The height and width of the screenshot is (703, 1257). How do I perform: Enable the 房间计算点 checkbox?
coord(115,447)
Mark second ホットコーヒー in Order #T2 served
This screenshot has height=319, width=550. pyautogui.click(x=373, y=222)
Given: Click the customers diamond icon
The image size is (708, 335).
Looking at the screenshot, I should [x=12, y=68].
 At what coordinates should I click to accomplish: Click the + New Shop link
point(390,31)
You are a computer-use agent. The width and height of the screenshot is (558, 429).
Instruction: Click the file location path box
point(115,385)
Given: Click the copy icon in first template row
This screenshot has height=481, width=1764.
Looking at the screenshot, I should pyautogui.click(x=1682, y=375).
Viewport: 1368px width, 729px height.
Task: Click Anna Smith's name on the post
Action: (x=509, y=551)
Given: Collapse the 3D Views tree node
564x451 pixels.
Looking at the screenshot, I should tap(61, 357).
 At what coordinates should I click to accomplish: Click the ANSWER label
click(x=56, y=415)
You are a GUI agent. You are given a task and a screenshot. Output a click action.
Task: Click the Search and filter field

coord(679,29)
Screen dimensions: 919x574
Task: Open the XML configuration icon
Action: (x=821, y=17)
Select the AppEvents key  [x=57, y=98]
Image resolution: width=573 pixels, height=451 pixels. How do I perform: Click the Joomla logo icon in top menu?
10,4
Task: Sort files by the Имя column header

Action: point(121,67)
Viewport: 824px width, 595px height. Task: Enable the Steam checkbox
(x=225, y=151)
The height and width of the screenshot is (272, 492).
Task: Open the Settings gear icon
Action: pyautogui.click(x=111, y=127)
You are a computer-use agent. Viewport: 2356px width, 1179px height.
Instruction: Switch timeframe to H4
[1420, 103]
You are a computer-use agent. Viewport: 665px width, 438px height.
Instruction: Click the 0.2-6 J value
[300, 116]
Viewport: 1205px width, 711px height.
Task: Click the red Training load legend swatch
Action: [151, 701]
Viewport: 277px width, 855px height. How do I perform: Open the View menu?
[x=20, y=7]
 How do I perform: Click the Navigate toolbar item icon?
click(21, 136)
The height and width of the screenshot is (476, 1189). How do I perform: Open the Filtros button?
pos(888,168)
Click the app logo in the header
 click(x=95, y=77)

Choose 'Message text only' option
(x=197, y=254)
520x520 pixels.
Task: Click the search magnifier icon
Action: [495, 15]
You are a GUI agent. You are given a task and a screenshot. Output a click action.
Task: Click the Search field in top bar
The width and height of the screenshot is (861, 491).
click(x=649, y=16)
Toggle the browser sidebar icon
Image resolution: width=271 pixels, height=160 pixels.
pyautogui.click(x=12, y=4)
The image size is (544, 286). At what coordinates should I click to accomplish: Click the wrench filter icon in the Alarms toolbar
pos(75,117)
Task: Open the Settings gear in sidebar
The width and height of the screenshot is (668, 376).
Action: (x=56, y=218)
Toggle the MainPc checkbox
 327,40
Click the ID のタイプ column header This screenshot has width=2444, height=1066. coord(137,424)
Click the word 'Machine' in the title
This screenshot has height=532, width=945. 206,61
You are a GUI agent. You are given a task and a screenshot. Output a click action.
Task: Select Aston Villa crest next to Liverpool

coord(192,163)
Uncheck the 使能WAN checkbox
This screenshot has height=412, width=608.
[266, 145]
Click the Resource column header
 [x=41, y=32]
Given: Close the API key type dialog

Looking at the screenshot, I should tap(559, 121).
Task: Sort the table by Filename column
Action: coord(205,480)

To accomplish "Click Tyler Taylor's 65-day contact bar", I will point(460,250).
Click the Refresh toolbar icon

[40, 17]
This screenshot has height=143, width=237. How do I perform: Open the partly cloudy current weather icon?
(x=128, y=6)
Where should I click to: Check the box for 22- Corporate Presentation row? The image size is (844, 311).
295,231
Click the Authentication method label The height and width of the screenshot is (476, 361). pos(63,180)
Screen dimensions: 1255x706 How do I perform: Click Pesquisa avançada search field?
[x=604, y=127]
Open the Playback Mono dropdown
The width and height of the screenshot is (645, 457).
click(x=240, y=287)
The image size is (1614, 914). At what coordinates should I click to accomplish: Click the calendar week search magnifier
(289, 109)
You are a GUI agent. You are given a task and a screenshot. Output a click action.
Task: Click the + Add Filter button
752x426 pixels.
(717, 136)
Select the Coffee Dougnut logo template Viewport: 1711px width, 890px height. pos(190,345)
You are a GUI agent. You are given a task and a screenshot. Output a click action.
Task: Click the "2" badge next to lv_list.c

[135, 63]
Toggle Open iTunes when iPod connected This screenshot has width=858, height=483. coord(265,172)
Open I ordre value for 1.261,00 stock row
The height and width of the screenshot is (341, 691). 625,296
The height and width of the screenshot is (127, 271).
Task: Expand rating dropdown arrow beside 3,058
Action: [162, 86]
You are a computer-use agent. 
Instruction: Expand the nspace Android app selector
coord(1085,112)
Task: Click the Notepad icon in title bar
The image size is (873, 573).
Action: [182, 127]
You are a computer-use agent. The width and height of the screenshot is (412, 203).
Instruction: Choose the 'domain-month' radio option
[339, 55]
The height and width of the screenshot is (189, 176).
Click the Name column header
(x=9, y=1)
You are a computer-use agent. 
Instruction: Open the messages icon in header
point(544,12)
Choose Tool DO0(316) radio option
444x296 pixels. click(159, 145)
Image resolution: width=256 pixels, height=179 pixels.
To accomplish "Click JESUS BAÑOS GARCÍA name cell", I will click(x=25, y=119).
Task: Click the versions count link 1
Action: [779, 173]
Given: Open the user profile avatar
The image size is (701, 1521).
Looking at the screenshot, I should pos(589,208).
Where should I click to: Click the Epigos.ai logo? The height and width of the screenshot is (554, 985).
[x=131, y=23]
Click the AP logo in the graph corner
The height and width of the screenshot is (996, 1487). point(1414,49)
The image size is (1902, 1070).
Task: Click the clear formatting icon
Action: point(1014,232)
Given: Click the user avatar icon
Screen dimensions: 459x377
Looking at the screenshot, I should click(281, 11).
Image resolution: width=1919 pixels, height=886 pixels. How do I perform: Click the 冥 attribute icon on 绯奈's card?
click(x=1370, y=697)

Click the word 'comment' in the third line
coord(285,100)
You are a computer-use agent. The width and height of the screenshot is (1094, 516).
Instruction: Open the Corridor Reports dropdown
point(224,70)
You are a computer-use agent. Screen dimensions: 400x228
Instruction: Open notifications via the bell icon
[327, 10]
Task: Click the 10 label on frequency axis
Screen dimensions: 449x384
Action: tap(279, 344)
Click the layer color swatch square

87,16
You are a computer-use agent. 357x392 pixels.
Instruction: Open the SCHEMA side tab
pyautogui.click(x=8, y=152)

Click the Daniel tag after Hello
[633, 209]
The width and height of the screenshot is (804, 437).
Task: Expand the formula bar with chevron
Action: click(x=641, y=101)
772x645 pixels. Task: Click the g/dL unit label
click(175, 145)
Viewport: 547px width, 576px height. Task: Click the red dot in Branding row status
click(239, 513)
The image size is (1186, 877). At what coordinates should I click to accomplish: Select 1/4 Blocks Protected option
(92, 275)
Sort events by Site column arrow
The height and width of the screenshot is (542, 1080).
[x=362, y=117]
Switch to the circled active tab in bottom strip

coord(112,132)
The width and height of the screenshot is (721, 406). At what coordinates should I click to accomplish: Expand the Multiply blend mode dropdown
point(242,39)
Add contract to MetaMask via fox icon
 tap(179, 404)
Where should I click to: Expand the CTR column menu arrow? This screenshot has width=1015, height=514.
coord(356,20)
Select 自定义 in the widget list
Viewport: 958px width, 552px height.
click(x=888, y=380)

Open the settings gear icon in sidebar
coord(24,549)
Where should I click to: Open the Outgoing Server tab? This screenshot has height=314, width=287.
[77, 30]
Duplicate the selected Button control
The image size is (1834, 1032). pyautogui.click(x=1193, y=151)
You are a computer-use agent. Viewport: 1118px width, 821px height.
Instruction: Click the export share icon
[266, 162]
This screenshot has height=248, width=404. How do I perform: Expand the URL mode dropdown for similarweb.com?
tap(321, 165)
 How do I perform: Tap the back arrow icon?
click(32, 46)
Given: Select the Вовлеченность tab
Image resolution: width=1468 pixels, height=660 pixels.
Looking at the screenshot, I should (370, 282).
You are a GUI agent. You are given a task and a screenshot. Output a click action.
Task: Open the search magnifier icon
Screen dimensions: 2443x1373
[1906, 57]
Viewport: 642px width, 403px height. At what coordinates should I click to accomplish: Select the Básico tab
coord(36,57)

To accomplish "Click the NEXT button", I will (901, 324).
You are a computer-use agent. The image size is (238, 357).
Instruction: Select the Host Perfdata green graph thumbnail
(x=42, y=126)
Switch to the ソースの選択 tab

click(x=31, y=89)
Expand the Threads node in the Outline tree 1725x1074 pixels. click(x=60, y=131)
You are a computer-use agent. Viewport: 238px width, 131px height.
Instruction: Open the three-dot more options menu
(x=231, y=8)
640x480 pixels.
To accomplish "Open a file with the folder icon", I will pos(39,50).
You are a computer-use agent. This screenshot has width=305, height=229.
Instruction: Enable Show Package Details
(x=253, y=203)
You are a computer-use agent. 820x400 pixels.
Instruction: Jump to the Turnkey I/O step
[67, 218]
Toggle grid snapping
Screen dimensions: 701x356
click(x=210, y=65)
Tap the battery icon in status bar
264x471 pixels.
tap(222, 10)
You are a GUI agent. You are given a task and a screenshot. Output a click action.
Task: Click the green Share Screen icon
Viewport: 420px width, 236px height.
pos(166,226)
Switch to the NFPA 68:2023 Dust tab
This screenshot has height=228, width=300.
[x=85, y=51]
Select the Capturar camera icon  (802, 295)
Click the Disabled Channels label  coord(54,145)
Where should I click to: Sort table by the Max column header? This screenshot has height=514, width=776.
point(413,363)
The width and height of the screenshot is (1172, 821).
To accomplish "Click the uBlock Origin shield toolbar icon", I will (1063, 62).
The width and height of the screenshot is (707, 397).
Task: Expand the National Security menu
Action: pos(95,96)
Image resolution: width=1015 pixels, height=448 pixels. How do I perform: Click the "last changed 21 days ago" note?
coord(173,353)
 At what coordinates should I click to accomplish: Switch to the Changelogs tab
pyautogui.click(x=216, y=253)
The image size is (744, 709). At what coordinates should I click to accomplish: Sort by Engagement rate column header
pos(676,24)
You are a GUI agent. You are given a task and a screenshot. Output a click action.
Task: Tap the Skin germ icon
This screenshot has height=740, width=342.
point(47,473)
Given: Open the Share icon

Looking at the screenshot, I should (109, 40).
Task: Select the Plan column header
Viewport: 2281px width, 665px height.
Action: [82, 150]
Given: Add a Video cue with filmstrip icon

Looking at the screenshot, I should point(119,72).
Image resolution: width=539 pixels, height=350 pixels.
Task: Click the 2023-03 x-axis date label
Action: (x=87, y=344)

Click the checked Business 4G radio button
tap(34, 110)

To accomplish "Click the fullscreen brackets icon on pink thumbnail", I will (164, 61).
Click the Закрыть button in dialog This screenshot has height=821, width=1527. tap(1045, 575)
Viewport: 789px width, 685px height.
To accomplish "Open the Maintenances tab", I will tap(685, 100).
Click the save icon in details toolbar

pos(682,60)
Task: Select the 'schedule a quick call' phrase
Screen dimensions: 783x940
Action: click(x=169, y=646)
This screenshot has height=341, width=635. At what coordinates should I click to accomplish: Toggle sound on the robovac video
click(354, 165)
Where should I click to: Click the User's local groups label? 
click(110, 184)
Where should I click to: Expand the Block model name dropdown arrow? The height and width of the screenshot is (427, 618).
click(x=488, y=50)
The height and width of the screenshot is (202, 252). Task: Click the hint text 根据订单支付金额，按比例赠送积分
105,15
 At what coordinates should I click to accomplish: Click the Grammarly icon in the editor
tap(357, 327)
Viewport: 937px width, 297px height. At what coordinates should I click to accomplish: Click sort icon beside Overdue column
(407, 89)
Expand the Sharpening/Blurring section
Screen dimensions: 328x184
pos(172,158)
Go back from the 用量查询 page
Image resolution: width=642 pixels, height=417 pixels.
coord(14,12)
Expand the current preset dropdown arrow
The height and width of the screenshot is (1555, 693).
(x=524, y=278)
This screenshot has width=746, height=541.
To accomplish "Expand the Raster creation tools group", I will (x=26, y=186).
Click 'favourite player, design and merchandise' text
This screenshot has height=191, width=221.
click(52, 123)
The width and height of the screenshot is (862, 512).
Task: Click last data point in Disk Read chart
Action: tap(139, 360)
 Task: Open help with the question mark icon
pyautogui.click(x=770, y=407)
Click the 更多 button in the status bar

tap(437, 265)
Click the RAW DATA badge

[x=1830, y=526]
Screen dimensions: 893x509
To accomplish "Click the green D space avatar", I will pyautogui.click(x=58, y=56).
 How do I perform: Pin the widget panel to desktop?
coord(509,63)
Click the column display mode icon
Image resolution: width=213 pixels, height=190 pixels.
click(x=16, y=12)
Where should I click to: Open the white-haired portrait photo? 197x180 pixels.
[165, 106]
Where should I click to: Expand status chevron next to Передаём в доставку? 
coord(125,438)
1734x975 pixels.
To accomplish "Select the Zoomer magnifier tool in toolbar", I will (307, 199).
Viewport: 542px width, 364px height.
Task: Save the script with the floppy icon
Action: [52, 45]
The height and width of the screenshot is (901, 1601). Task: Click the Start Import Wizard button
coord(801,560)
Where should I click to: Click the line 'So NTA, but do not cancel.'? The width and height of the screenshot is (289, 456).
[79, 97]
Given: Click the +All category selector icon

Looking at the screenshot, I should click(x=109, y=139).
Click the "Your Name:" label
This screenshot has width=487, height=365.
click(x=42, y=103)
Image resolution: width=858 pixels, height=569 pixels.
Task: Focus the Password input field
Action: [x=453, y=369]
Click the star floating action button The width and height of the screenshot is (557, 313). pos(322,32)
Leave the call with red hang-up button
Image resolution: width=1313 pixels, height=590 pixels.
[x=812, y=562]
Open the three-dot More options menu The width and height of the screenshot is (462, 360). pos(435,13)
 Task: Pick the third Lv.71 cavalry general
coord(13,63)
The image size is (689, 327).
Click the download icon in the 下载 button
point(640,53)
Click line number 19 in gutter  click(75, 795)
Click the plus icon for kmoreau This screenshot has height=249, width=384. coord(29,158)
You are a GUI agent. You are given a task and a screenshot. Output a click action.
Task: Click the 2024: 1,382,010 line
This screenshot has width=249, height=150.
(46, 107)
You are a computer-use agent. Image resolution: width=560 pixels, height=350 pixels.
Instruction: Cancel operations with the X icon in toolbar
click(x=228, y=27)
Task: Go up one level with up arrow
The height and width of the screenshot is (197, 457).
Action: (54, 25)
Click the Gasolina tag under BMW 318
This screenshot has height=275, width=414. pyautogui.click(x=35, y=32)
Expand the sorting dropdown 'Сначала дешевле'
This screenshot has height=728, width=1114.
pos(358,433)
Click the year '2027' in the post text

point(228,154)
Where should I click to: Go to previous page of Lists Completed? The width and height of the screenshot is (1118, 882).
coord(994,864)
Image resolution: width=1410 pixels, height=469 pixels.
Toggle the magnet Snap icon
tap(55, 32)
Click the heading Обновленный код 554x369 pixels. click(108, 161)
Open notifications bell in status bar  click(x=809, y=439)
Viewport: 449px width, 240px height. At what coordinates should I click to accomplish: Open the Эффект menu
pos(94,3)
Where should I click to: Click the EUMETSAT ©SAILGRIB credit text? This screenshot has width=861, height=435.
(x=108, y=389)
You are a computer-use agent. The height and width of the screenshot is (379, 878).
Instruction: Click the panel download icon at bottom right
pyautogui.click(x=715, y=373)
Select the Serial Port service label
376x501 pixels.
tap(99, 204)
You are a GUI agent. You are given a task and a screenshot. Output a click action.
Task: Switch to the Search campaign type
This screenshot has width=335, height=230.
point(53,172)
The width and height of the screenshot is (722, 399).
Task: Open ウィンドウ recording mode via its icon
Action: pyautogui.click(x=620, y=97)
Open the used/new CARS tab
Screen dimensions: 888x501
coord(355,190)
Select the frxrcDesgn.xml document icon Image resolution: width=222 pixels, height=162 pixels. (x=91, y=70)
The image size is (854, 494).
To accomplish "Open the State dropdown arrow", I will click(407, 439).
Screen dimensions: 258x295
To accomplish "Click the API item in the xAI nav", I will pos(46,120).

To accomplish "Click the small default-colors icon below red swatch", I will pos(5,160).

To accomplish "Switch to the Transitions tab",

### Your instructions
Turn the listing above into a numbered list, from its first line through the line that contains "This screenshot has height=319, width=550.", with both ends included and blank lines left out.

### Answer
1. The height and width of the screenshot is (703, 1257). How do I perform: Enable the 房间计算点 checkbox?
2. coord(115,447)
3. Mark second ホットコーヒー in Order #T2 served
4. This screenshot has height=319, width=550. pyautogui.click(x=373, y=222)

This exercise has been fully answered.